5. Het bestreden besluit is, gelet op het rapport van de verzekeringsarts bezwaar en beroep van 9 februari 2021, pas in beroep voorzien van een toereikende medische onderbouwing. Daarom was het bestreden besluit niet deugdelijk gemotiveerd zodat dit besluit in zoverre in strijd is met het bepaalde in artikel 7:12, eerste lid, van de Algemene wet bestuursrecht (Awb). Dit gebrek zal met toepassing van artikel 6:22 van de Awb worden gepasseerd aangezien aannemelijk is dat appellant door dit gebrek niet is benadeeld. Dit leidt ertoe dat het hoger beroep niet slaagt en dat de aangevallen uitspraak moet worden bevestigd.

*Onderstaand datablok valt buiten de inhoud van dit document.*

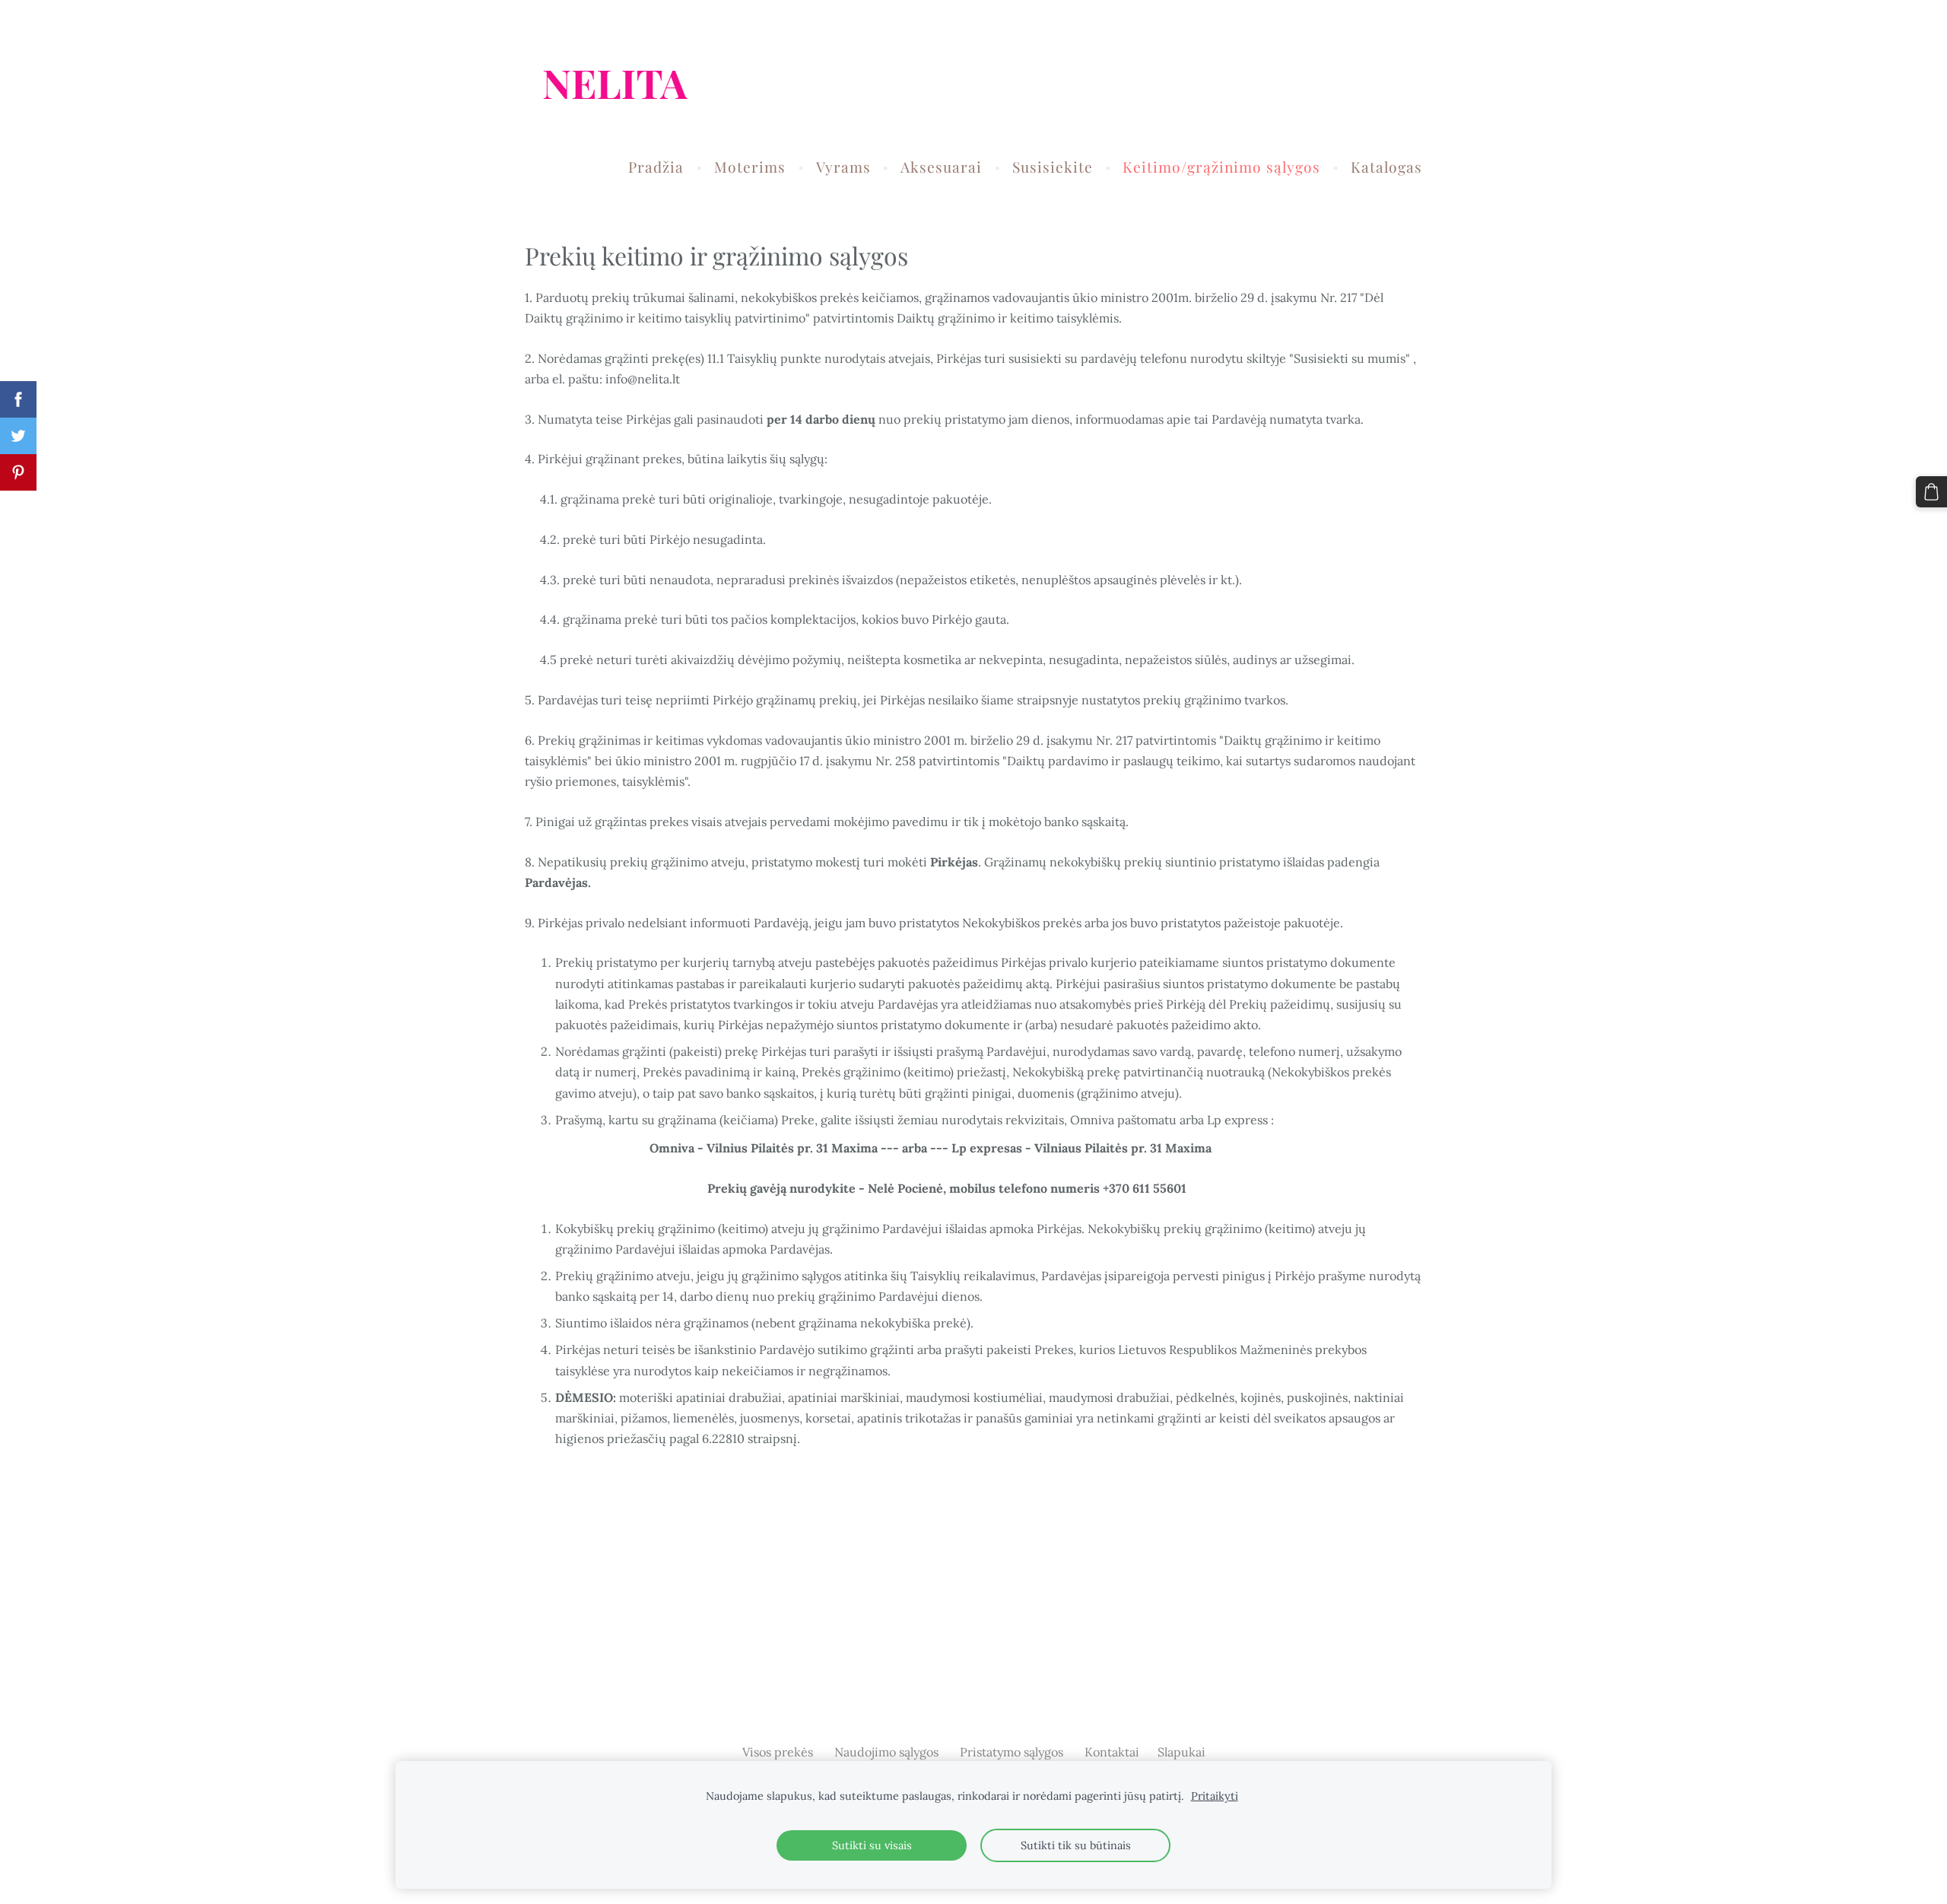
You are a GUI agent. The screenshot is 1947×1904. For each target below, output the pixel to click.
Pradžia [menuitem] (656, 166)
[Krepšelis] (1931, 491)
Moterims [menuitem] (750, 166)
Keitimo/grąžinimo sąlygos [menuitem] (1221, 166)
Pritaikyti (1214, 1796)
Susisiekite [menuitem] (1052, 166)
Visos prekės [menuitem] (777, 1751)
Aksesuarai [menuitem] (941, 166)
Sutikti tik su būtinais (1076, 1845)
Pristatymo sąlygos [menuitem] (1011, 1751)
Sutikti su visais (872, 1845)
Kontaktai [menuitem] (1112, 1751)
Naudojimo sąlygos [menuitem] (886, 1751)
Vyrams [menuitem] (843, 166)
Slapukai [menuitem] (1181, 1751)
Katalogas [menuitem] (1386, 166)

6. De toepassing van artikel 6:22 van de Awb geeft aanleiding om het Uwv te veroordelen in de proceskosten van appellant. Deze kosten worden begroot op € 1.518,- voor verleende rechtsbijstand in beroep (1 punt voor het indienen van het beroepschrift en 1 punt voor het verschijnen ter zitting, met een waarde per punt € 759,-) en € 1.518,- voor verleende rechtsbijstand in hoger beroep (1 punt voor het indienen van het beroepschrift en 1 punt voor het verschijnen ter zitting, met een waarde per punt € 759,-), in totaal € 3.036,-. Ook dient het Uwv het door appellant in beroep en hoger beroep betaalde griffierecht te vergoeden.

BESLISSING

De Centrale Raad van Beroep

-

bevestigt de aangevallen uitspraak;

-

veroordeelt het Uwv in de proceskosten van appellant in beroep en hoger beroep tot een bedrag van € 3.036,-;

-

bepaalt dat het Uwv aan appellant het in beroep en hoger beroep betaalde griffierecht van in totaal € 182,- vergoedt.

Deze uitspraak is gedaan door E.W. Akkerman, in tegenwoordigheid van J.J.C. Vorias als griffier. De beslissing is uitgesproken in het openbaar op 21 juli 2022.